在BRCA1/2野生型肿瘤中，qPCR检测到的BRCA1拷贝数缺失与BRCA1 mRNA表达水平无显著相关性。BRCA2拷贝数缺失肿瘤虽然表现出较低的BRCA2 mRNA表达趋势，但未达到统计学显著性。

影响qPCR检测拷贝数缺失的实验因素(队列1)

研究人员发现，参考基因RPPH1(编码RNaseP)的拷贝数存在显著变异(中位拷贝数2.59±1.96)，且在qPCR检测显示BRCA1/2共缺失的样本中，RPPH1拷贝数显著更高(5.20±4.81 vs 2.48±1.34)。这一发现为解释qPCR检测偏差提供了关键线索。

qPCR在独立全基因组测序队列中的表现(队列2)

在86例具有匹配肿瘤-正常全基因组测序的独立队列中，qPCR检测BRCA1/2拷贝数缺失的灵敏度进一步降低至0-10%。这一结果在高质量测序数据支持下，进一步证实了qPCR在检测拷贝数缺失方面的局限性。

qPCR在HGSOC细胞系中的表现

细胞系实验进一步验证了参考基因座拷贝数变异对qPCR准确性的影响。当使用RPPH1作为参考基因时，50%的细胞系显示BRCA1拷贝数与WGS结果存在超过30%的差异。即使引入第二个参考基因TERT，也未能显著改善检测准确性，因为TERT位点本身在癌症中也存在拷贝数变异。

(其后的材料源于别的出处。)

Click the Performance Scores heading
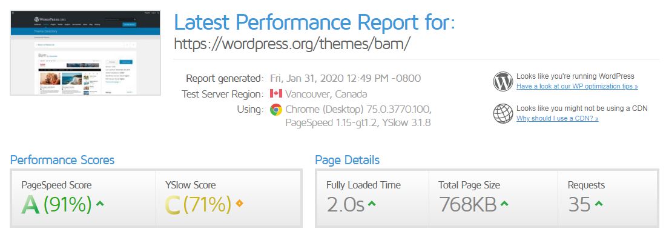 coord(62,160)
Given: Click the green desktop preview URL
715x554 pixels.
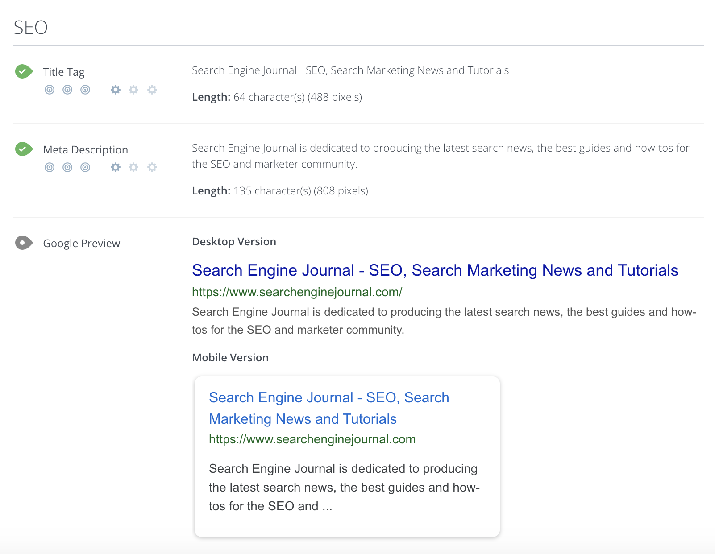Looking at the screenshot, I should point(297,292).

研究结论强调，在基因组高度不稳定的HGSOC中，qPCR使用标准试剂盒无法可靠检测BRCA1/2拷贝数缺失。参考基因座的拷贝数变异是导致假阳性结果的主要干扰因素。这一发现对临床检测实践具有重要启示：在考虑使用qPCR进行拷贝数缺失检测时，必须谨慎评估目标癌症类型的基因组稳定性特征。

该研究的深远意义在于，它不仅揭示了qPCR在检测肿瘤抑制基因拷贝数缺失方面的局限性，更为精准医学时代的基因检测方法选择提供了重要参考。对于HGSOC这类以基因组不稳定为特征的癌症，基于测序的结构变异检测方法仍然是识别BRCA1/2拷贝数缺失的金标准。这一结论可能同样适用于其他基因组不稳定的癌症类型，为未来癌症基因检测策略的优化指明了方向。